The records that follow should be copied in full, exactly as they read.
----
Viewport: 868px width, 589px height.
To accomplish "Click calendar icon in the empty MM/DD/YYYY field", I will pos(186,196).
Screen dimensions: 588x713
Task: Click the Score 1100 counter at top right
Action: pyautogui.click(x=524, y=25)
----
*REPLY*.
Viewport: 868px width, 589px height.
To accomplish "Click calendar icon in the empty MM/DD/YYYY field", I will pos(186,196).
Screen dimensions: 588x713
Task: Click the Score 1100 counter at top right
Action: pyautogui.click(x=524, y=25)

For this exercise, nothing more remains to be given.